第一本件株主総会における第一号議案の決議は無効との主張について

一本件株主総会招集通知に添付された第六一期末貸借対照表にはその作成者の署名又は記名捺印が存しないことについては当事者間に争いがない。

右作成者の署名又は記名捺印がないことの適否につき検討するに、貸借対照表は法令により取締役が作成すると定められているから右招集通知に添付された右表にそれが存しないとしても、特別の事情がない限りは法令に従い、取締役がそれを作成したであろうと推知されること、しかも右表は前記招集通知と一体をなしているから、右表も招集通知の作成名義人である被告銀行の取締役社長朽木義一が作成したものと理解できること(但し、監査報告書謄本のようにそれとは異なる作成名義人が表記されている場合は別である。)並びに右表を右招集通知に添付させている法の趣旨からすると、原本に存する作成者の署名(又は記名捺印)部分をもそのまま写し出さなければならないというものではなく、本件株主総会に提出されるべき貸借対照表とそれが内容において同一であれば、株主において右決議の判断に資することができるから、それで足りるといえること、以上を考慮すると、右招集通知に添付された貸借対照表には作成者の署名(又は記名捺印)が存しないとしても、それを以て、株主総会で審議の対象となる適法な貸借対照表の添付がないということはできないと解すべきである。

二同じく前記招集通知に添付された会計監査人の監査報告書謄本についても、監査法人関与社員の署名と捺印(印影があるもの)は写し出されていず、その記名(印刷活字)とのみが記載されているものであることは当事者間に争いがない。

一般に謄本とは原本と同一の文字、符号を用いて原本の内容を完全に転写した書面をいうとされているところ、〈証拠〉によれば、右報告書謄本と原本との相違箇所は原本では作成名義部分の監査法人の関与社員の自署が謄本では記名(印刷活字)となつている点及び原本ではその名下に印影が顕出されているが、謄本では単にと記載されている点のみで、その報告内容自体については異にする箇所が存しないことが認められる。そうすると、右監査報告書謄本の作成方法や様式について直接、規定している法令はないから、右箇所における右相違が前記招集通知に右報告書謄本の添付を義務づけている法の趣旨からして、許されないものであるか否かを考えてみるに、右添付を要することにしたのは、予め株主に同報告書の内容を周知、検討させて、右決議の判断に資するためであるから、原本と作成者及び内容において同一である以上、右添付した目的を充分に果すものというべく、従つて、右部分の相違は法により右招集通知に添付を義務づけられている監査報告書謄本として許容される範囲内にあるというべきである。
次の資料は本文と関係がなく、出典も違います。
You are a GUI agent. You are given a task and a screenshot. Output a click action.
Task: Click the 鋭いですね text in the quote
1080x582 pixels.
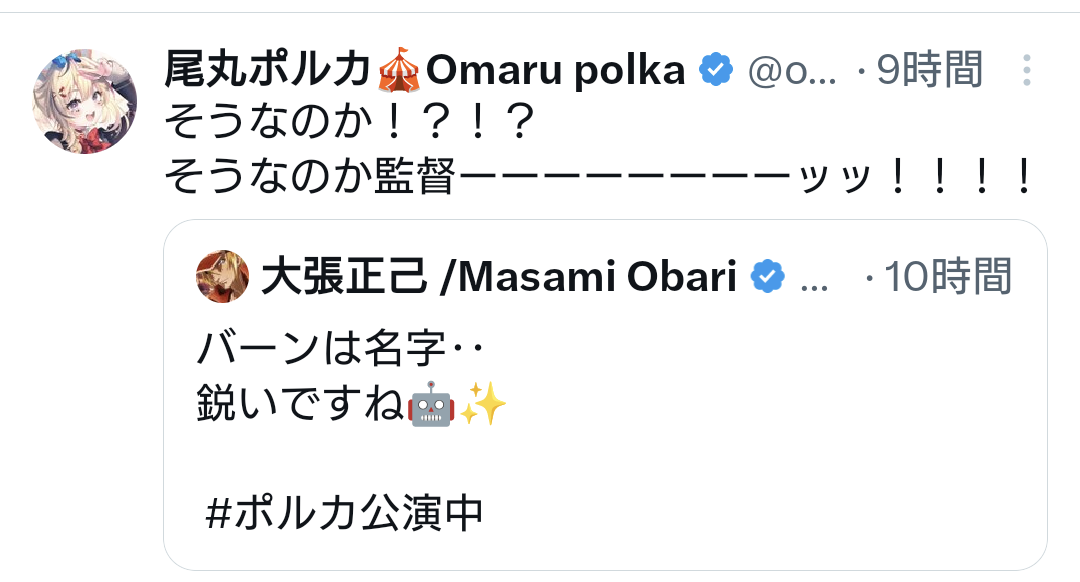point(301,405)
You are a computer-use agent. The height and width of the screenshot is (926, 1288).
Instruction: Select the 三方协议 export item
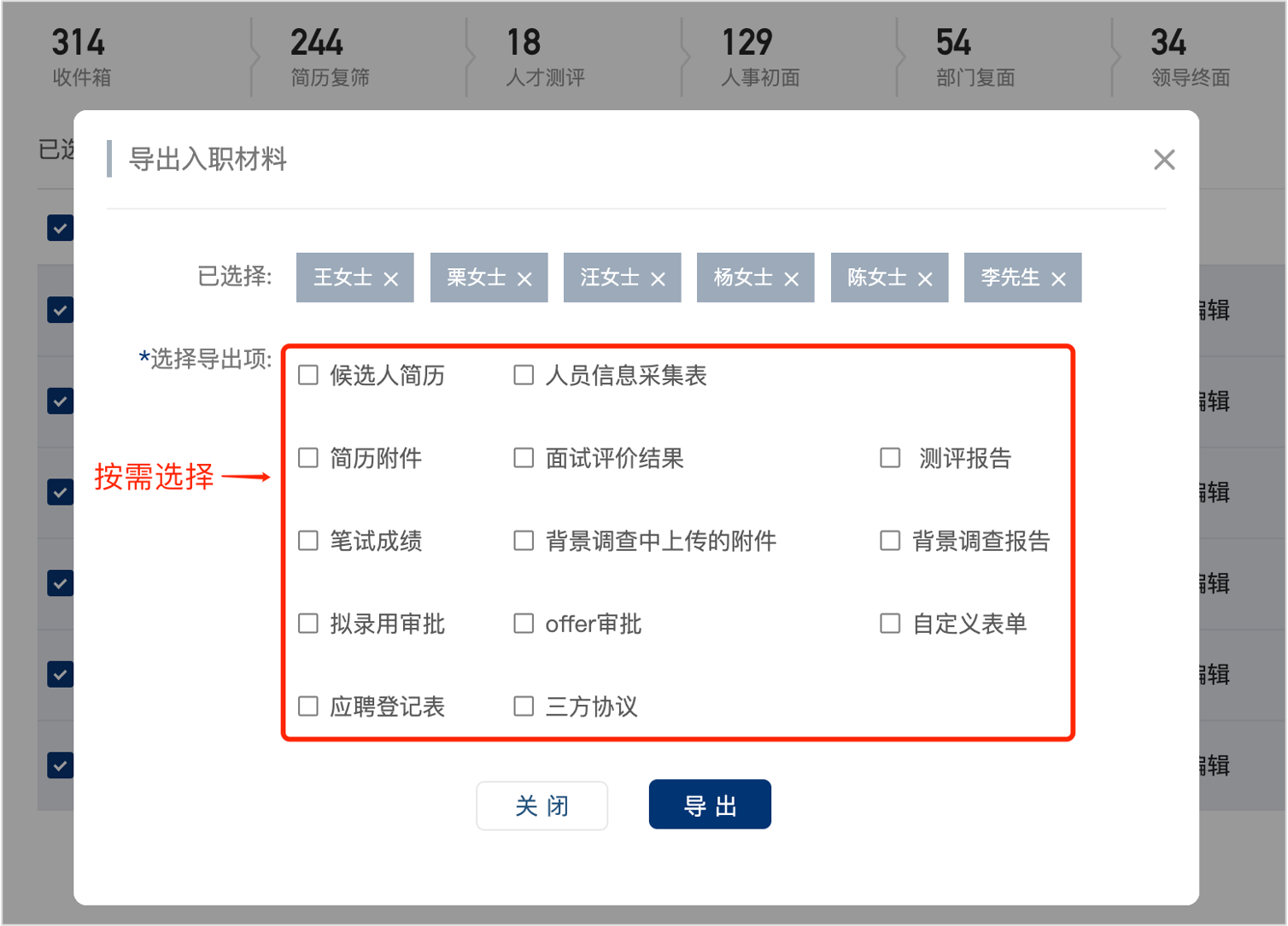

第二前記総会における第四号議案の決議は無効との主張について

被告銀行の定款には取締役及び監査役の退職慰労金に関する定めがないこと及び本件株主総会において、退任監査役村田又二郎に対し、被告銀行の贈呈内規による相当額の範囲内で退職慰労金を贈呈することとし、その具体的金額、贈呈の時期、方法等は取締役会に一任する旨の決議がなされた事実は当事者間に争いがなく、〈証拠〉を総合すると、被告銀行においては役員の退職慰労金について従前より慣行として支給基準が確立されていたが、それを昭和四〇年に「役員退職慰労金等贈呈内規」として成文化し、それ以降、右成文化された内規が存するものであること、右内規はその後二度程改訂されたが、いずれもその支給金額の基準、時期、方法等を具体的に定めており、被告銀行の本店に備え置いて株主の閲覧に供し、或いは株主の要求により株主総会においてもその内容を具体的に説明している等、株主に対し右内規の存在と内容を公開しているものであることが各認められる。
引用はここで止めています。